Braiding the circuit

Our initial braiding diagram is basically going to be the canonical braids for each gate of this circuit, one after the other, from start to finish. The only caveat is that we have to replace the multi-target X-controlled Z gate with multiple independent CNOT gates, since there's not a native way to do that operation. Don't worry, we'll eventually fix the explosion in depth due to this conversion.

Basically, we have a nice trivially-correct place to start from:

Now, because this computation is topological in nature, any deformation of the shape that doesn't change how white and black chunks are tied around each other is allowed. For starters, anywhere there's a "pole" sticking out, we can retract the pole. For poles emerging from a ring, the pole retracts into the ring. For poles that are just a pole and nothing else, the pole retracts all the way into nothingness.

There are quite a lot of white poles in the starting diagram. Here's the result of retracting them:

An optimization we can perform that does change the topology, but not the computation, is "bridging". When you have two finite chunks of the same color, you can add a bridge piece connecting them. This bridge typically starts as a single connecting line, then expands and grows until the two shapes have been sucked into each other much more intimately.

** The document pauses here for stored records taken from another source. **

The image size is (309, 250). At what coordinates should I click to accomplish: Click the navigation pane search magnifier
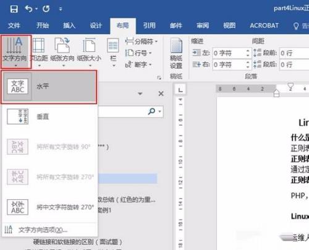[151, 111]
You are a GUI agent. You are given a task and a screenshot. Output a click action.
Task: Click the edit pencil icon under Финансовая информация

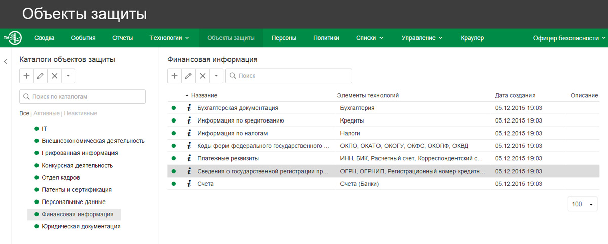[188, 76]
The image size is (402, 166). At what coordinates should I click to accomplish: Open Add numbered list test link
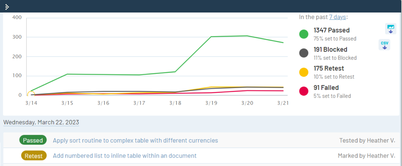point(125,156)
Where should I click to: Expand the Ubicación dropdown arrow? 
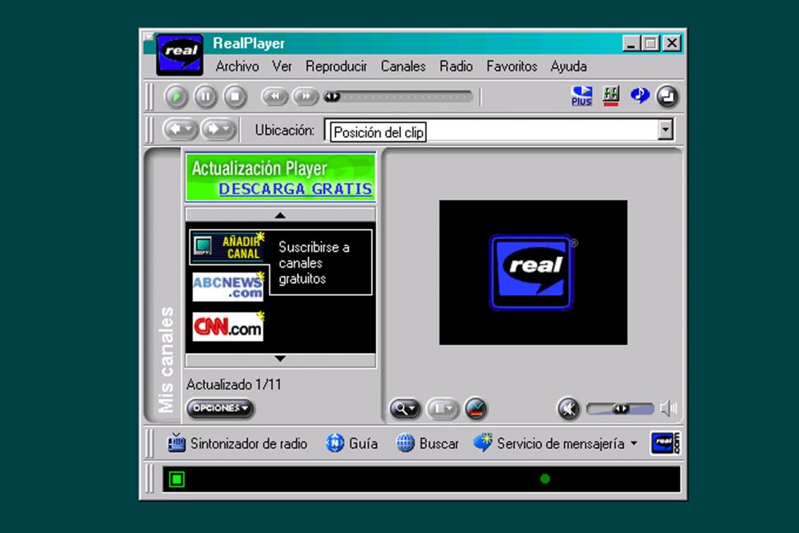[x=665, y=130]
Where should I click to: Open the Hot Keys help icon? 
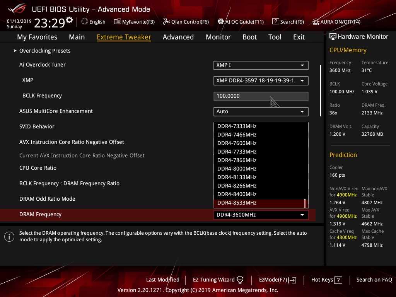tap(338, 280)
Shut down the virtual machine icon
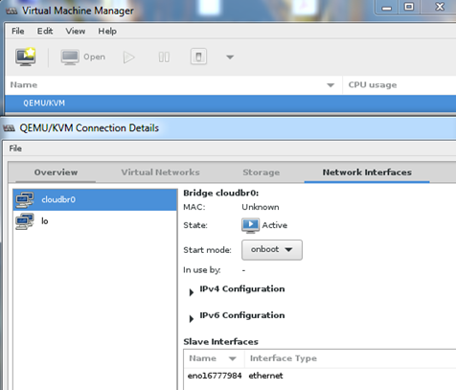 point(198,57)
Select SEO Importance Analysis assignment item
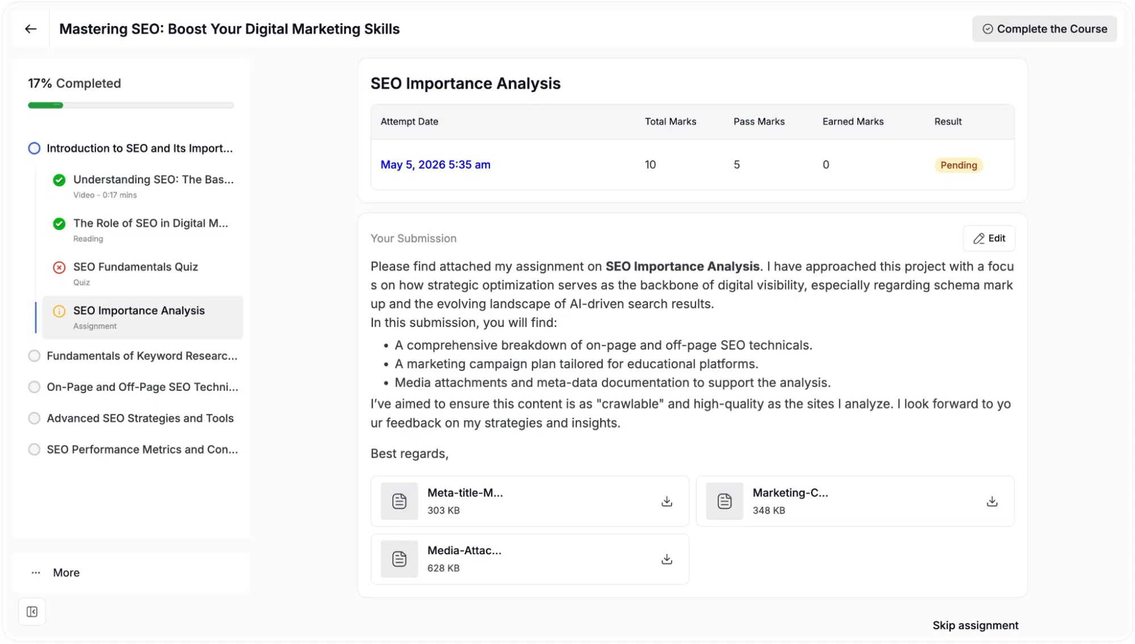 [x=143, y=317]
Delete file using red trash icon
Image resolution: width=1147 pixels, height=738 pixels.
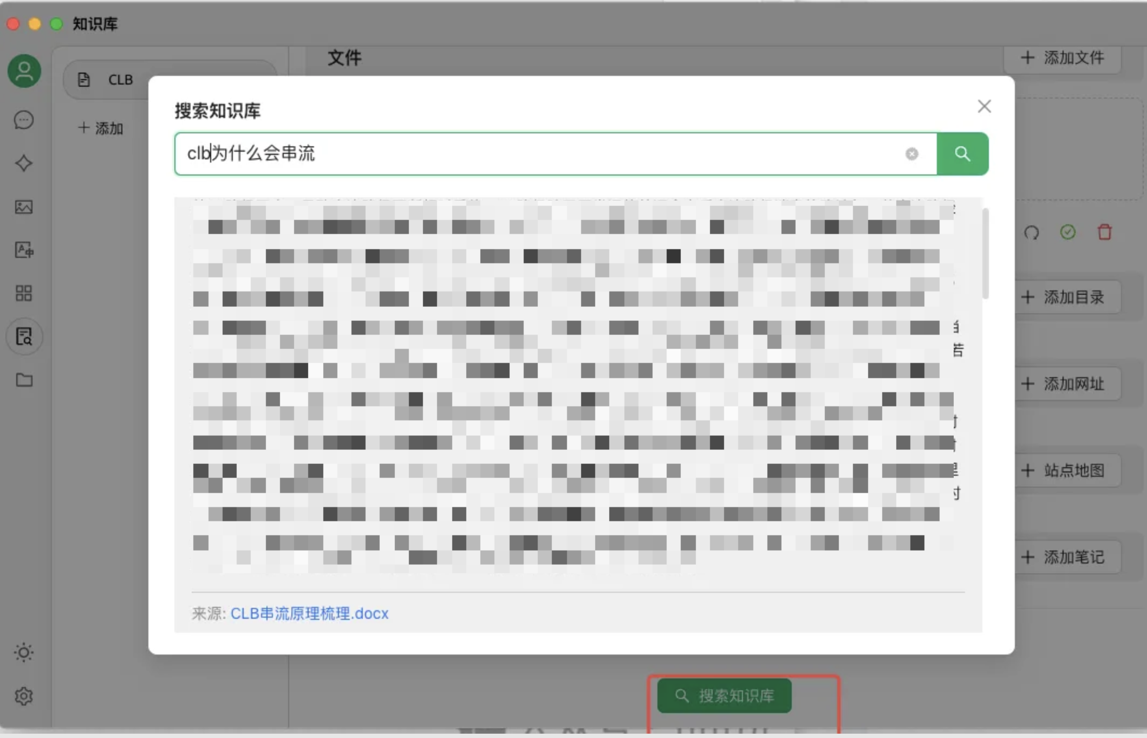(x=1104, y=232)
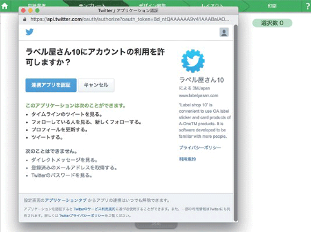
Task: Click the api.twitter.com URL address field
Action: pos(129,19)
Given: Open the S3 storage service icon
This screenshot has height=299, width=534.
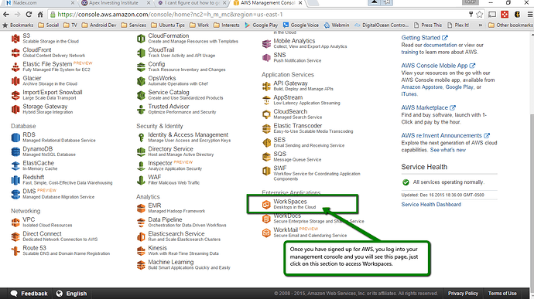Looking at the screenshot, I should 15,39.
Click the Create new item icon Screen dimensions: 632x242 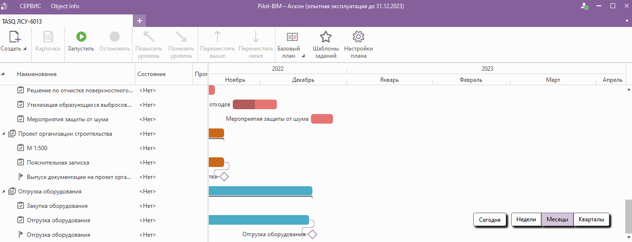click(x=15, y=37)
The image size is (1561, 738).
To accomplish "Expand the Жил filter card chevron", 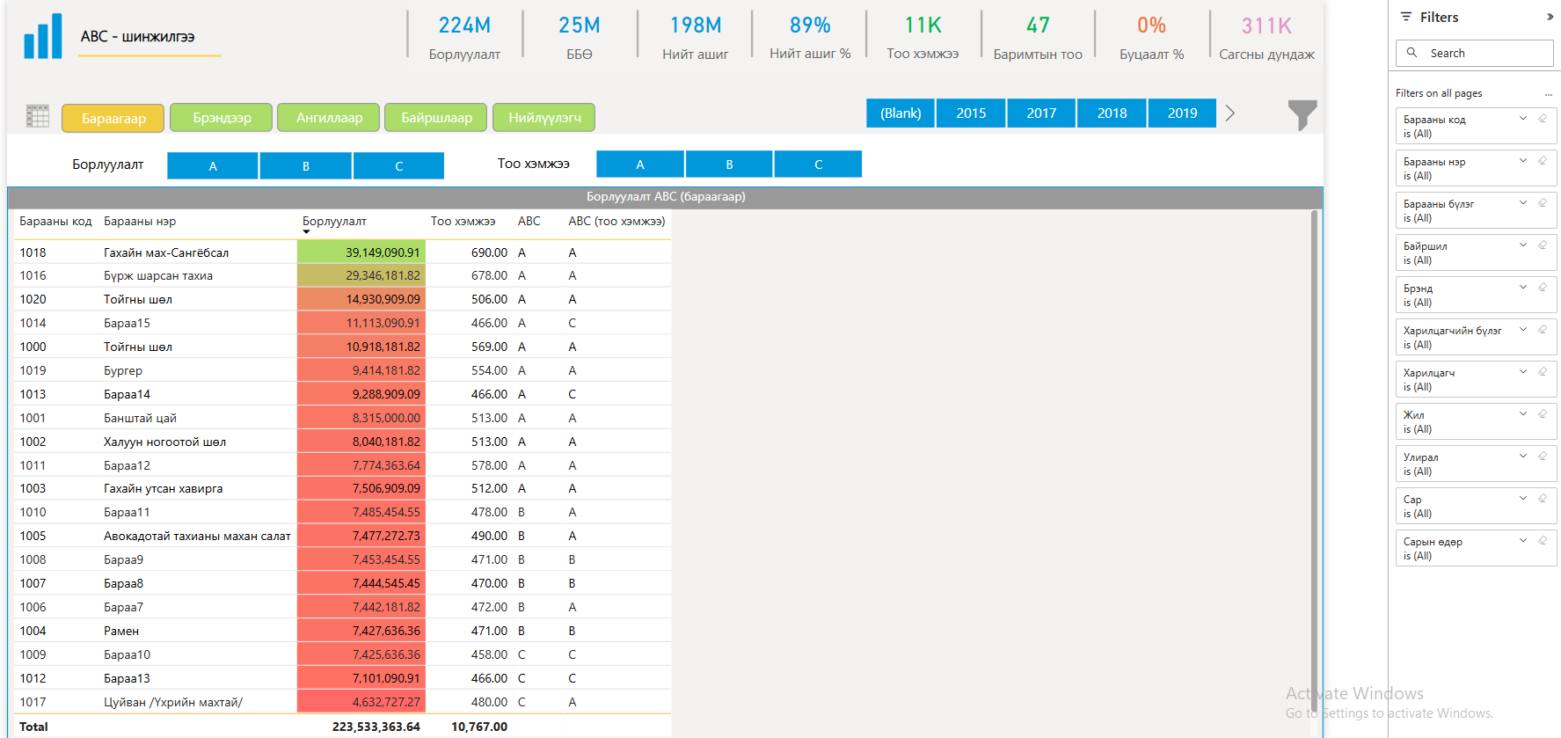I will 1523,414.
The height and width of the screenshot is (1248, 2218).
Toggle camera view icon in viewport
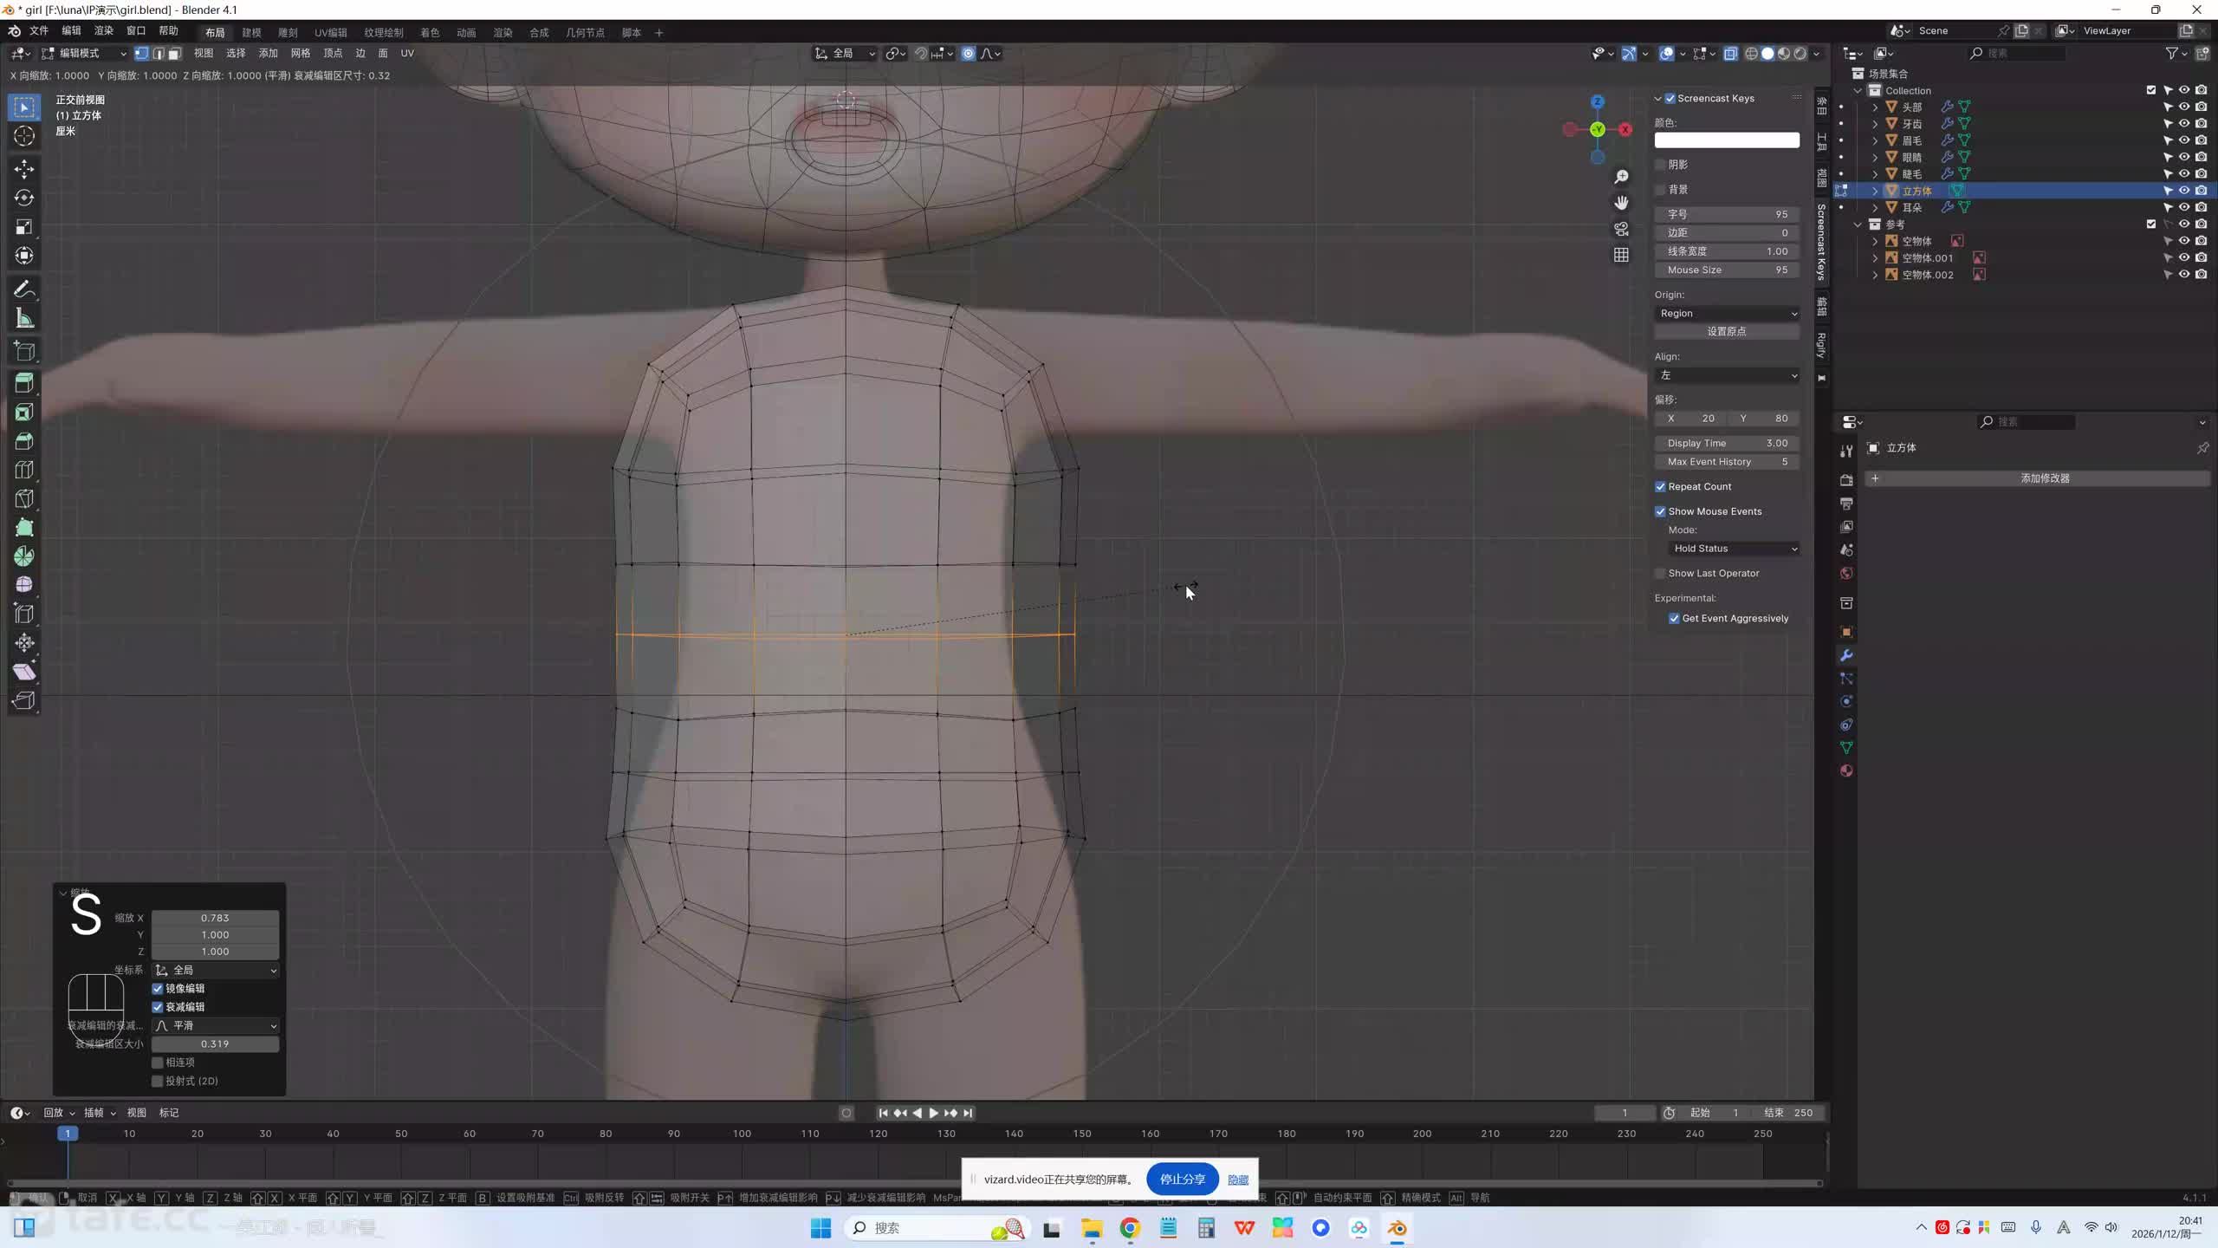tap(1621, 229)
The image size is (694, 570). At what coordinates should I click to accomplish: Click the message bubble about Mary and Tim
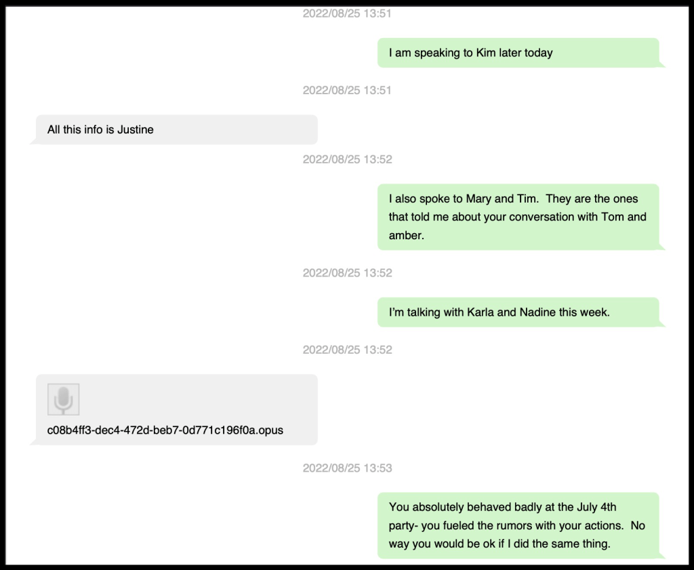pyautogui.click(x=518, y=217)
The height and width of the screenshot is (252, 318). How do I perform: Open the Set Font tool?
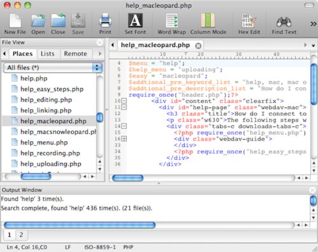(135, 20)
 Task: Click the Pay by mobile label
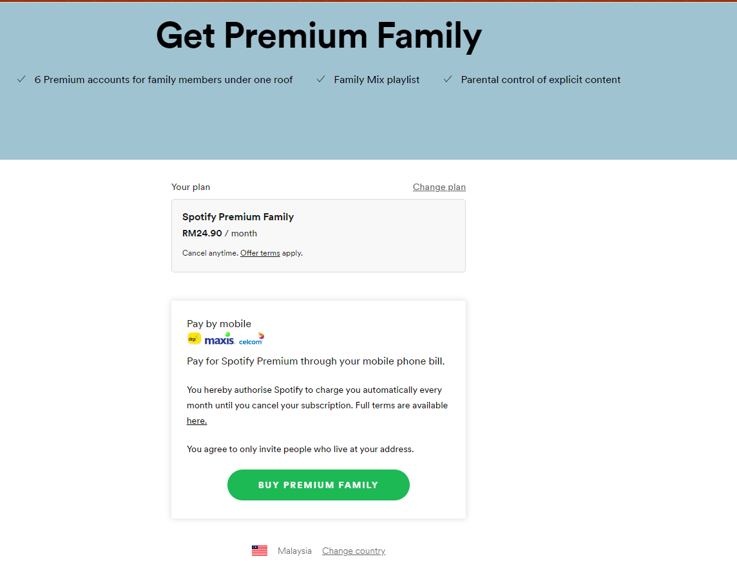(x=219, y=324)
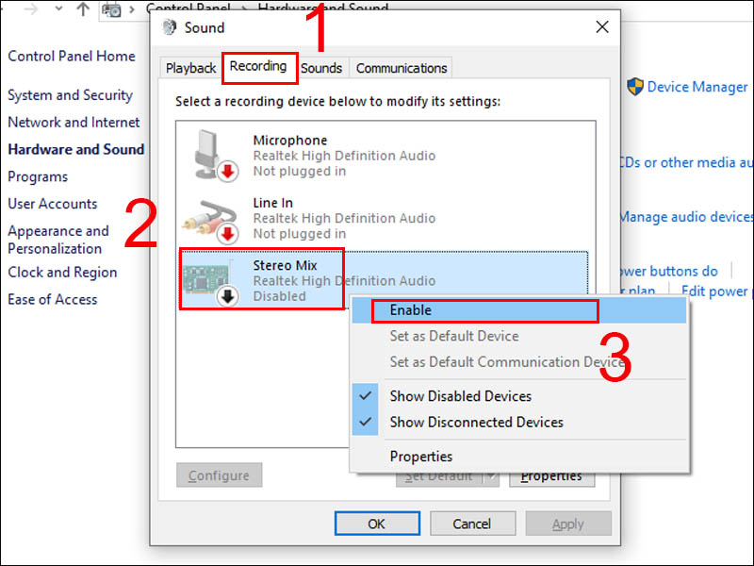The width and height of the screenshot is (754, 566).
Task: Select Clock and Region in the sidebar
Action: tap(62, 272)
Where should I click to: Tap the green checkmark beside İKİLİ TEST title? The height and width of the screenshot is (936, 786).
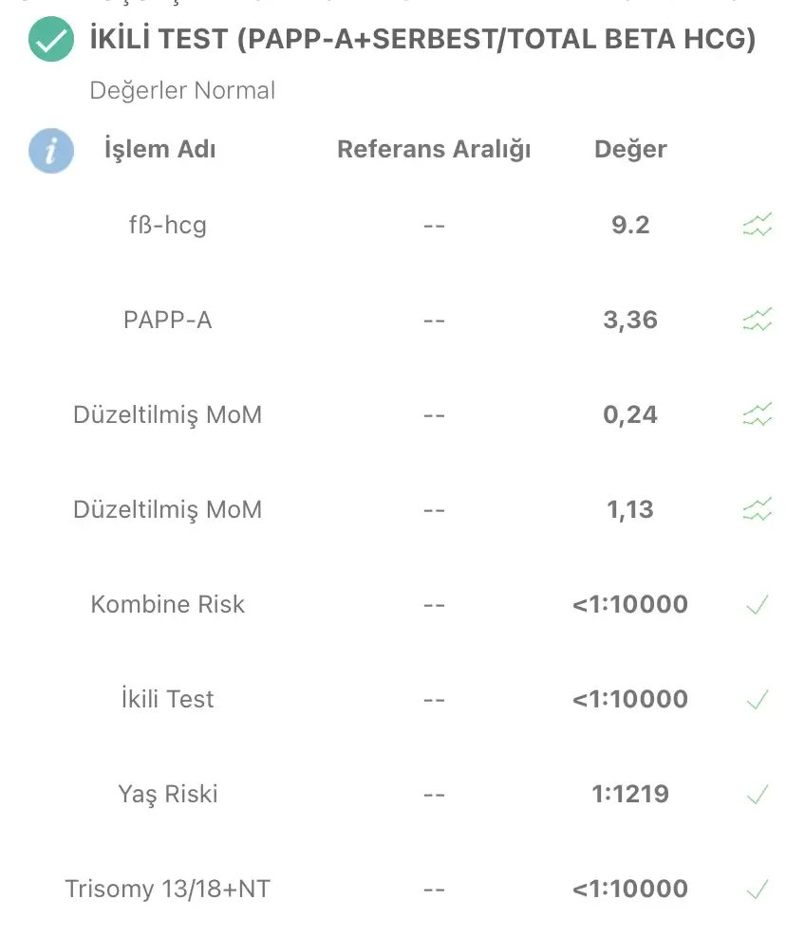(51, 40)
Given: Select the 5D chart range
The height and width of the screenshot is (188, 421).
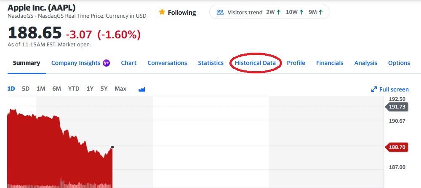Looking at the screenshot, I should click(x=26, y=89).
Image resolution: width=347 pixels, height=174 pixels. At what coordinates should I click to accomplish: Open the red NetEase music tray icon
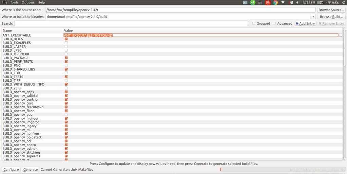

I was careful, when laying out the canonical circuit, to make sure that the multi-target CNOT operations (the tall black structures) had matching sides. This allows us to bridge them in a way that simply merges their sides:

Next we're going to fix that giant staircase on the left, caused by replacing the multi-target X-controlled Z with many CNOTs. The key idea here is that, if we take the white ring extending left along the top, and pull it downward, then we can slide each of the black rings around that white ring to also point left. This makes it so that the rings no longer overlap in the horizontal direction:

Now we do a small prepatory move, before pulling those horizontal black rings rightward, by flattening out the vertical black rings that the horizontal black rings will be bridged into. We could have made this move as soon as the white poles had retracted, but we're making it now instead:

It's now possible to pull the horizontal black rings in tight, bridging them into the vertical rings. Let's also switch our perspective, so that time is moving upward instead of rightward:

Now that we've bridge-compressed the black rings, a new feature has appeared in the diagram: there are white rings completely surrounding single black poles. These rings actually "cut" the black poles (it's impossible for quantum correlations to make it through the ring, so its contents may as well not be present), and then the ring can be collapsed. Here's the result of doing that:

Then just a bit of tightening up:

And that's it! If you count the white boxes from bottom to top, you'll see we're at depth 7 instead of depth 12. (Well, actually, you'd want the outputs to exit backward heading into the far distance so they don't overlap with the next instantiation of the factory coming immediately afterwards. But you can close the white outputs around black rings to send them sideways.)

There are more optimizations we can do. For example, we still have the opportunity to add bridges between several of the white chunks. I'm positive the construction can go down to depth 6. But I've been putting off this blog post for months, and in my mind braiding has been superceded by lattice surgery, so let's call 7 close-enough-to-half of 12 and leave it at that.